IMPORTANT This post has been replaced by an official document, Discovering and diagnosing App Sandbox violations. Yay! I’m leaving it here for historical context only.
The best way to view sandbox violation reports has changed over the years, so I thought I’d post some up-to-date info. I tested the following with Xcode 13.3 on macOS 12.2.
Share and Enjoy
—
Quinn “The Eskimo!” @ Developer Technical Support @ Apple
let myEmail = "eskimo" + "1" + "@" + "apple.com"
Viewing Sandbox Violation Reports
After enabling the App Sandbox, you may find that your app fails in some non-obvious way. That is, something within your app doesn’t work, but your app doesn’t display a permissions error and so you have no idea where to start. If you find yourself in that situation, look for a sandbox violation report:
-
Run the Console app.
-
For each line below, copy the line and paste it in to the search box at the top right.
type:error subsystem:com.apple.sandbox.reporting category:violationThis searches for sandbox violation reports.

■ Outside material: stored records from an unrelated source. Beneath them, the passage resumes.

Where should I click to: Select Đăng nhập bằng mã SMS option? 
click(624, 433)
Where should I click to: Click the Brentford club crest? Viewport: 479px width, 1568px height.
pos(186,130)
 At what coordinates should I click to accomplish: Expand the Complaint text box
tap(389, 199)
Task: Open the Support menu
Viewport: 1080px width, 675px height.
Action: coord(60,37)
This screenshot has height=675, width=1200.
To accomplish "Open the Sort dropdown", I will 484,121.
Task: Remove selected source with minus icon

Note The exact query terms have changed over time. The above is accurate from macOS 12.2.
-
Click the Save button in the bar below the search box and enter a name for your saved search. I typically use “Sandbox” for this. In future, click on this saved search to skip the previous step.
-
Click “Start streaming”.
-
Run your app and reproduce the problem.
-
Look for a sandbox violation report in the log. If you see one, follow the steps below to investigate.

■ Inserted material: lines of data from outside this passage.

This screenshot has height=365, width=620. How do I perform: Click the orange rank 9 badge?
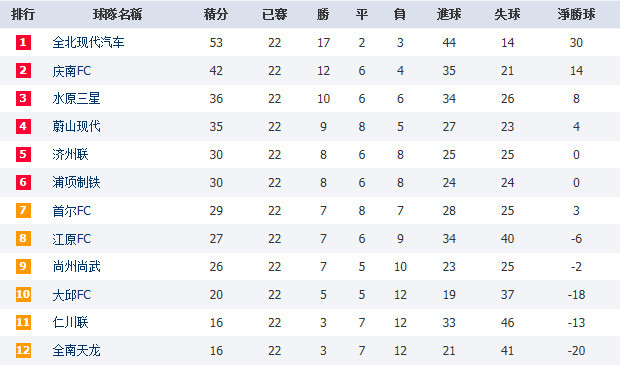[23, 266]
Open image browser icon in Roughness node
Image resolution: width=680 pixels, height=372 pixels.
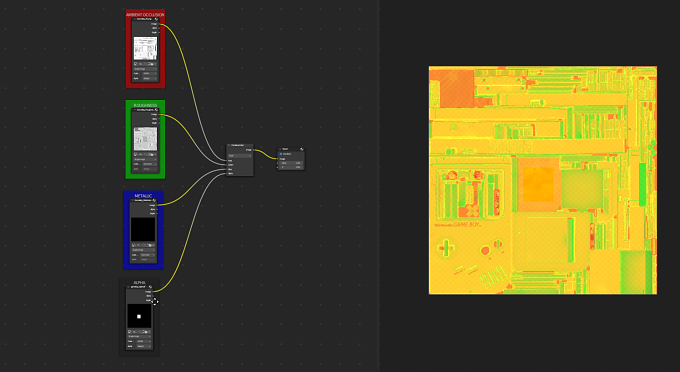pyautogui.click(x=136, y=154)
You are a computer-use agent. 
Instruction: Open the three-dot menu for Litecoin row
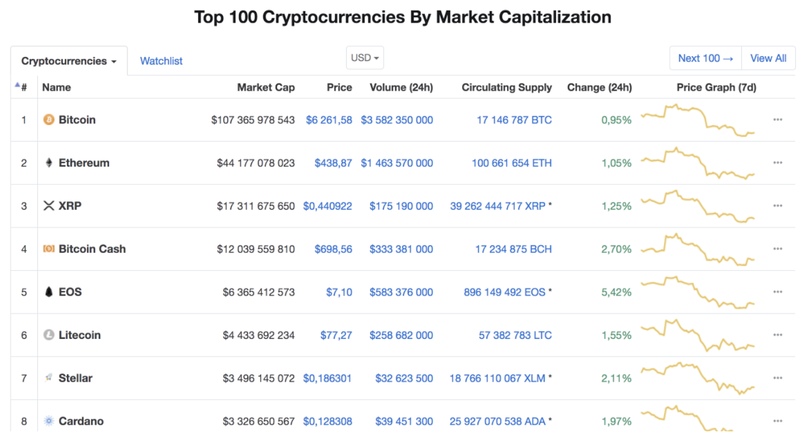tap(778, 335)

Inside a Sandbox Violation report
A sandbox violation report log entry looks like this:
type: error
time: 11:58:26.009175+0000
process: sandboxd
subsystem: com.apple.sandbox.reporting
category: violation
message: Sandbox: AppSandboxViolat(5807) deny(1) file-read-data /Users/quinn/.ssh/id_rsa
The message includes a complete sandbox violation report. That’s too big to include here, so I’ve added it as a text attachment.
Look at the Violation field first:
Violation: deny(1) file-read-data /Users/quinn/.ssh/id_rsa
This means that the App Sandbox blocked an attempt to read the data of the file at the path /Users/quinn/.ssh/id_rsa.
Next look at the thread backtraces. It’s normally pretty easy to identify the thread responsible for the violation: It’s the one blocked in a system call that could reasonably trigger this violation. For example:
Thread 0 (id: 291952):
0 libsystem_kernel.dylib … __open + 10
1 Foundation … _NSReadBytesFromFileWithExtendedAttributes + 167
2 Foundation … -[NSData(NSData) initWithContentsOfFile:options:maxLength:error:] + 119
3 libswiftFoundation.dylib … NSData.__allocating_init(contentsOf:options:) + 77
4 libswiftFoundation.dylib … Data.init(contentsOf:options:) + 76
5 AppSandboxViolator … ViewController.violateAction(_:) + 1507 (ViewController.swift:25)
6 AppSandboxViolator … @objc ViewController.violateAction(_:) + 65 (<compiler-generated>:0)
7 AppKit … -[NSApplication(NSResponder) sendAction:to:from:] + 288
…
Here you see that AppKit has called the ViewController.violateAction(_:) method (frame 6) which has tried to created a Data value from the contents of a file (frame 5) which has eventually called open (frame 0), which is what triggered the violation.
Using this information, investigate and fix your sandbox incompatibility.
No Sandbox Violation Report
It’s possible that you might not see a sandbox violation report even though the problem is caused by the App Sandbox. For example, imagine you have code like this:
let url: URL = … some file URL …
let data: Data
if access(url.path, R_OK) == 0 {
data = try Data(contentsOf: url)
} else {
data = Data()
}
The access system call never triggers a sandbox violation report. If the App Sandbox blocks access to url, this code will not fail, not generate a sandbox violation report, and set data to empty.
IMPORTANT Preflighting file system calls is racy and, in the worse case, can result in TOCTTOU vulnerabilities. Avoid writing code like this.
Debugging problems like this can be tricky.